■ **Work to complete**
(a) Name every French region mentioned in the article on falling sperm counts in France.
(b) Extend the article on falling sperm counts in France with a further passage that begins after its last sentence.

■ **Text under study**
--------------------------------------------------

In a follow up to a groundbreaking 2012 study that revealed French men's sperm count plummeted by about one-third from 1989 to 2005, the researchers' latest investigation has raised the question of whether France's wine industry may be partly to blame.
The new study, which involved 26,600 men, shows how the decline in sperm quality has been more acute in certain regions of France.
The two areas which have seen the steepest drops were found to be the regions of Aquitaine and Midi-Pyrénées in south-western France, which also happen to be two centres for French wine production, notably the famous Bordeaux labels. (See map below)
The French researchers behind the study say those two regions are home to some of country's largest number of farm workers, many of whom are likely to be exposed to pesticides – which researchers say are the chief culprit for the decline in sperm quality. The chemicals can disrupt the men's hormones and thus interrupt sperm production, the study found.
"Wine cultivation is the activity that uses the most pesticides in proportion to the agricultural area," Institut de Veille Sanitaire researcher Dr. Joëlle Le Moal, who helped carry out the study, said.
"In these two regions there could be a local contributor due to the pesticides they use in wine cultivation, becasue this kind of production uses so much," Le Moal told The Local.
As part of the follow-up study that was published this week they took a look at how the decline varied across France and spotted the sharp drop off in south-western France.
In addition to a decrease in sperm count, from the late 1980s to the mid-2000s men in Aquitaine and Midi-Pyrénées also had a lower than average number of properly shaped sperm cells. Over the same period regions like Franche-Comté and Brittany actually saw an increase.
Yet there were no obvious health problems in the men of both south-western French regions that would readily explain the gap. They are not particularly obese, the rates of alcohol and tobacco consumption aren’t higher than their neighbours – hence the reason they have pointed the finger at the use of pesticides.

--------------------------------------------------

Pixel coordinate grounding data:
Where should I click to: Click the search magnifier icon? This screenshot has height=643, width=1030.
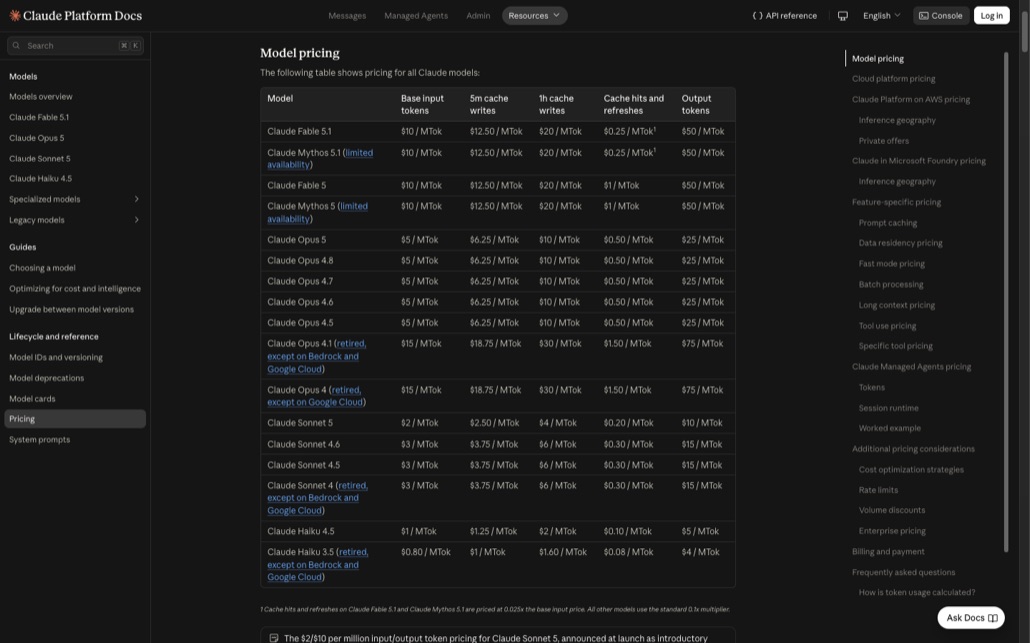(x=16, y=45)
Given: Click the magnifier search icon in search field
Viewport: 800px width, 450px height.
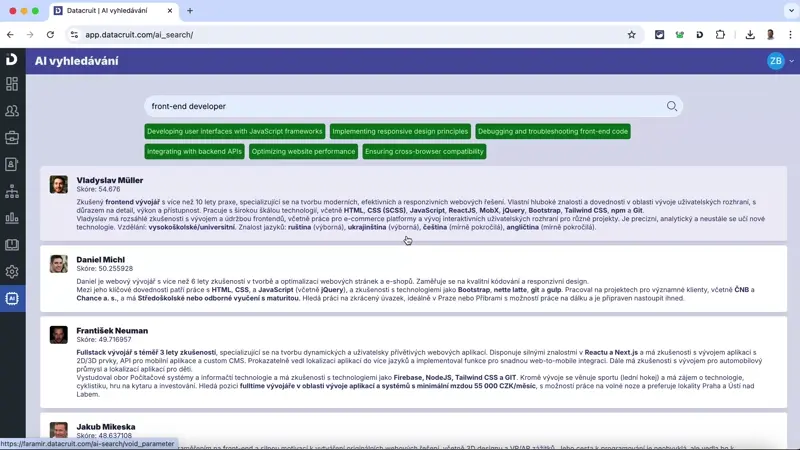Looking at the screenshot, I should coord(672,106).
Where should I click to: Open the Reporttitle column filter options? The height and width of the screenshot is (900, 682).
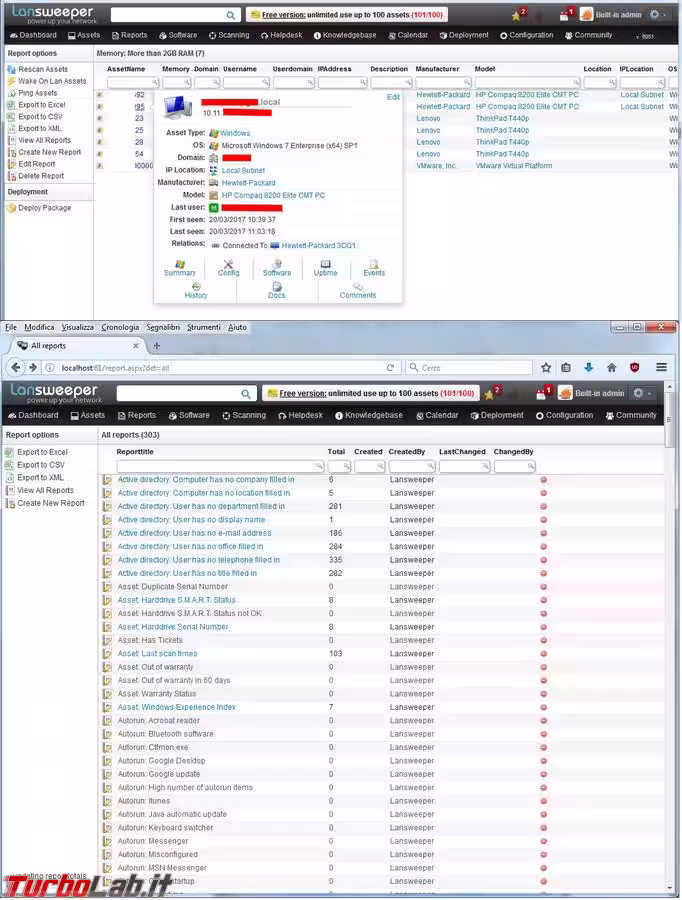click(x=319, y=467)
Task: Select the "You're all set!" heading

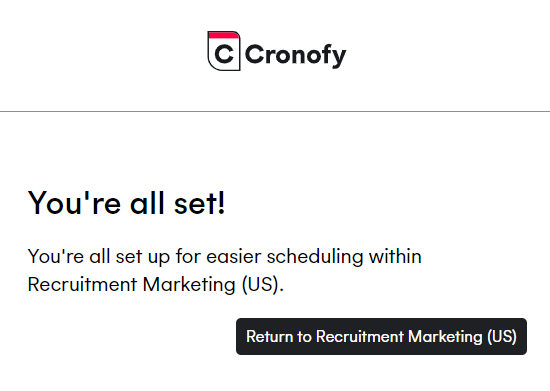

--------------------------------------------------

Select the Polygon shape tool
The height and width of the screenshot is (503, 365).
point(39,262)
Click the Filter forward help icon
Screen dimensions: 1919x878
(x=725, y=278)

--------------------------------------------------

■ **Answers in order**
(a) Aquitaine, Midi-Pyrénées, Franche-Comté, Brittany

(b)
However, other famous wine growing regions like Burgundy and the Loire Valley in central France do not seem to be as affected by the drop in sperm quality, as the map below suggests. Aquitane and Midi-Pyrenees are the areas shaded dark red.
Le Moal and her colleagues first hinted at this correlation in their December 2012 study that showed sperm count had dropped by 32.2 percent from 1989 to 2005 in French men. The drop the researchers uncovered was about 1.9 percent per year.
The concentration of sperm for a man aged 35 dropped on average from 73.6 million sperms per milimetre in 1989 to 49.9 in 2005, the scientists found.
Le Moal stressed on Friday the concern behind the findings.
"We concluded at the time that this constituted a public health warning , not just in terms of fertility outcomes, but also because sperm quality is co-related to life expectancy," she told The Local.
Le Moal says the study is the most important ever carried out in France and "probably throughout the world" but more research was needed.
"It is very important to monitor the quality of sperm at international level now that we have data showing its deterioration in France," Le Moal told The Local.